In other words, the validation results should be considered to be age-specific.

Captive rearing

Captive rearing is generally discounted as a reliable means of validating annulus formation, but maintains some utility at the daily level.

Laboratory environments are seldom able to mimic natural environments, due to their:

• artificial:
  • photoperiods
  • feeding schedules
  • temperature cycles
• limited space for diurnal vertical migrations

Since annulus formation is strongly influenced by the environment, an artificial environment is likely to produce artificial annuli.
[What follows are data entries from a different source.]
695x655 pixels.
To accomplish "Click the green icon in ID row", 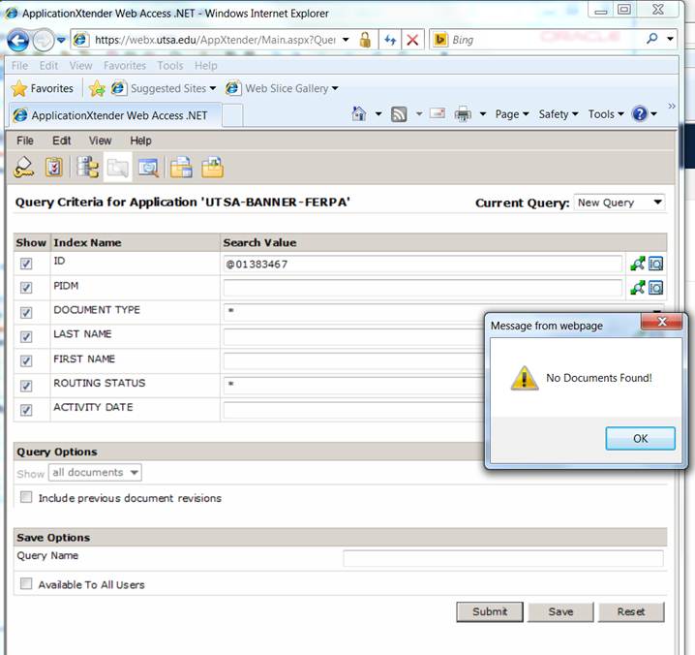I will click(637, 264).
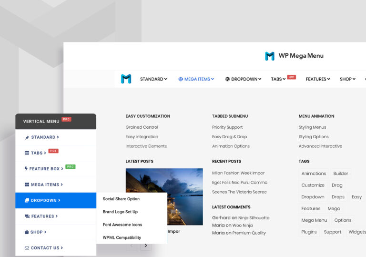
Task: Click the shopping bag icon beside Shop
Action: [x=27, y=232]
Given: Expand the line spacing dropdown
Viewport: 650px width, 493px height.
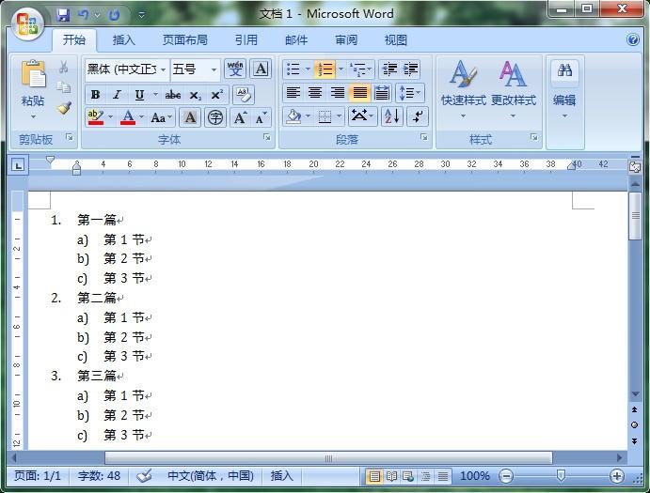Looking at the screenshot, I should [418, 93].
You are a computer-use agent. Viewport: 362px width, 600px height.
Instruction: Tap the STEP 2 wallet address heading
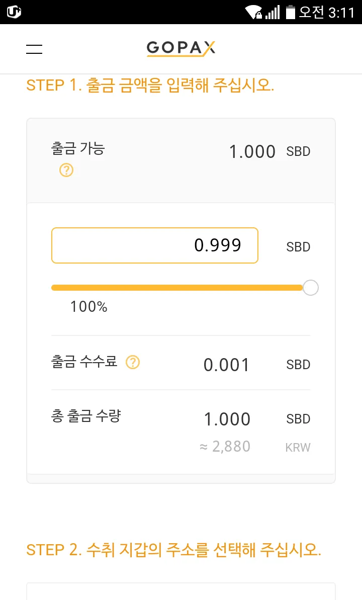[174, 550]
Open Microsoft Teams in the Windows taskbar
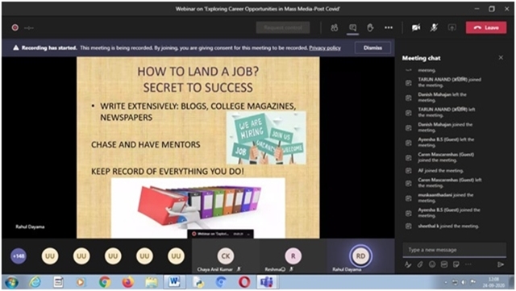The width and height of the screenshot is (516, 291). coord(267,282)
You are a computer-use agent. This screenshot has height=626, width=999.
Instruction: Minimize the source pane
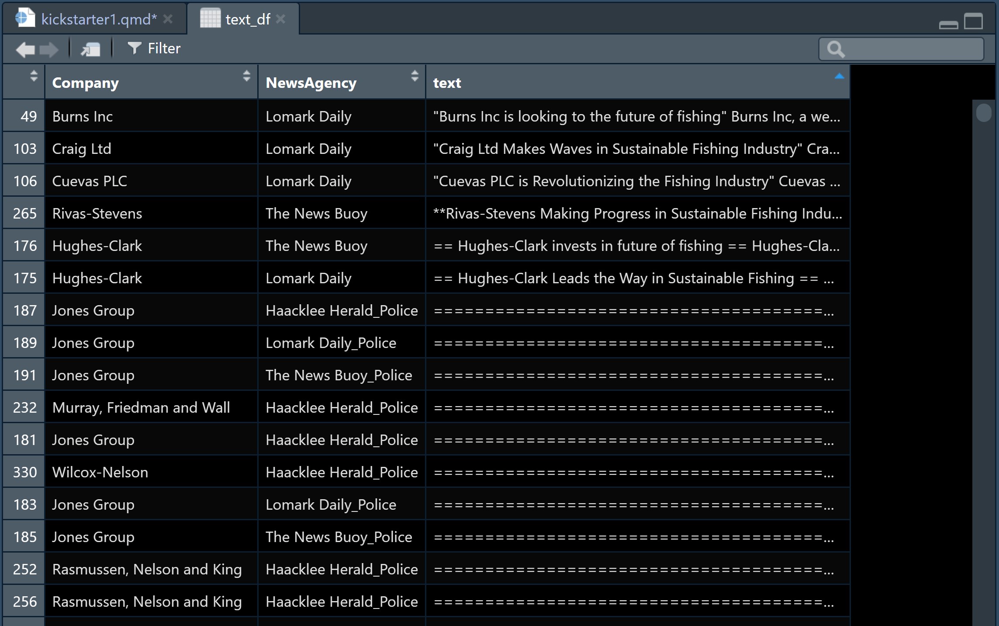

Daily growth increments are much less affected by environmental conditions, due to the endocrine-driven endogenous rhythm which controls their formation. Laboratory environments are well known for resulting in daily increments of altered appearance. However, the frequency of their formation isn’t an issue unless the rate of growth is unnaturally low.

For this reason, laboratory experiments to confirm daily increment formation of known-age or chemically-marked fish are common.

Providing more natural rearing environments

You can provide improved and more natural rearing environments for validation studies, including:

• ocean pens
• mesocosms
• outside enclosures

For otolith microstructure studies in particular, outdoor rearing can be expected to produce daily increments which are quasi-natural in appearance and frequency. However, growth rates can be artificially high in hatchery operations.

At the annual level, outdoor rearing can also be expected to produce more natural-looking growth structures. However, we haven’t determined if annuli produced under such conditions are equivalent to those of wild fish.